## Activity
Leaving the pictures aside, write out the whole listing below exactly.

## Dataset excerpts
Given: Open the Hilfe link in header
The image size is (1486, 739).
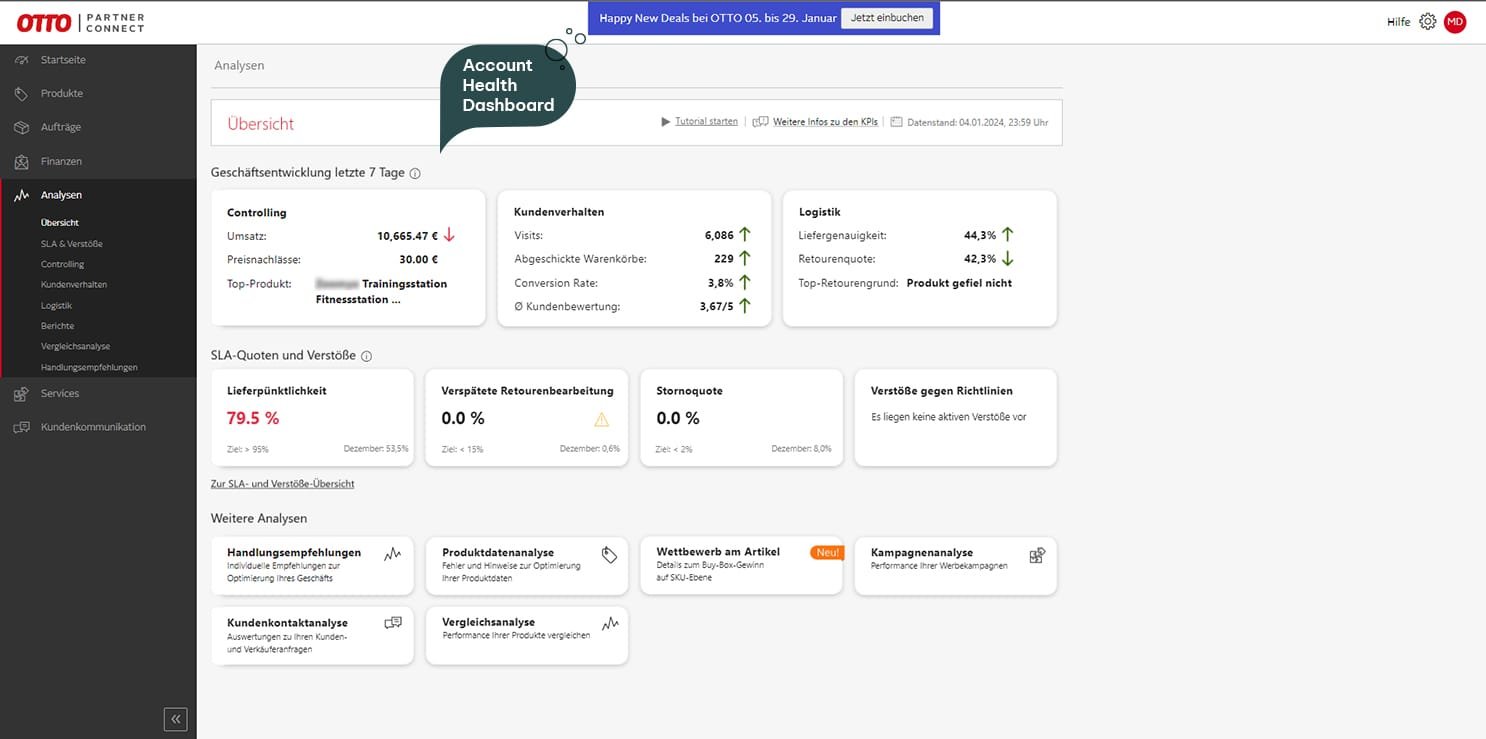Looking at the screenshot, I should [x=1398, y=22].
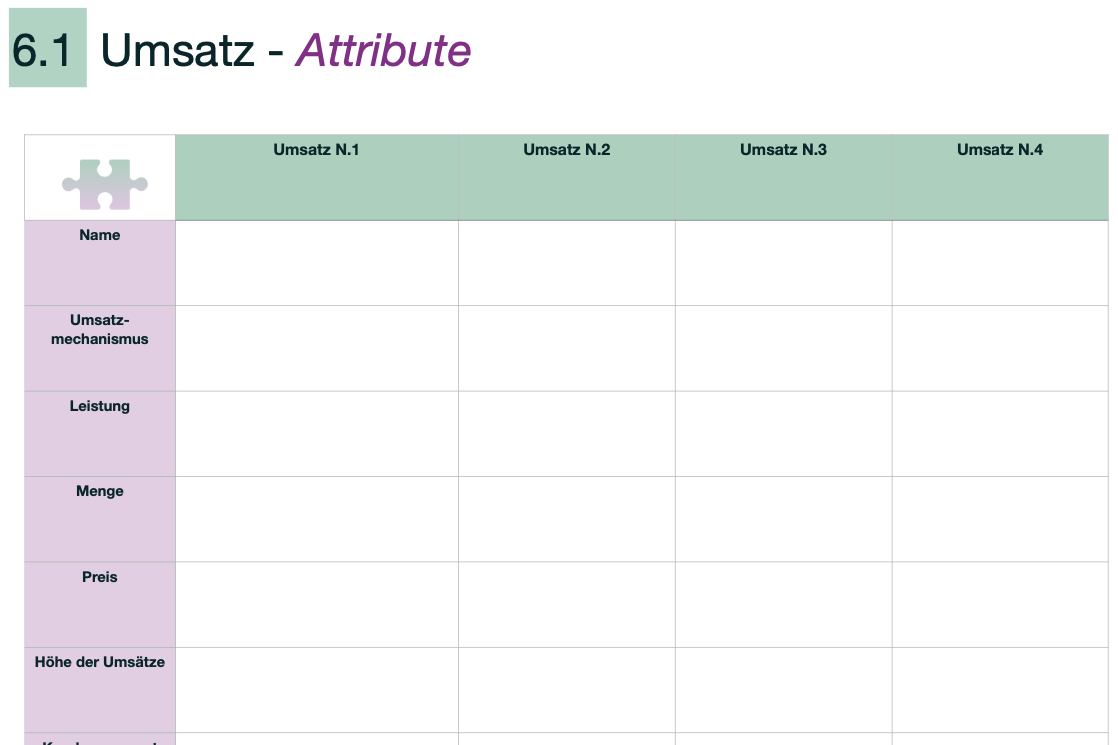Screen dimensions: 1118x745
Task: Click the Höhe der Umsätze row label
Action: (100, 662)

## Answer section
Given: Open the Hilfe link in header
The image size is (1486, 739).
Looking at the screenshot, I should [x=1398, y=22].
Screen dimensions: 1118x745
Task: Click the Höhe der Umsätze row label
Action: (100, 662)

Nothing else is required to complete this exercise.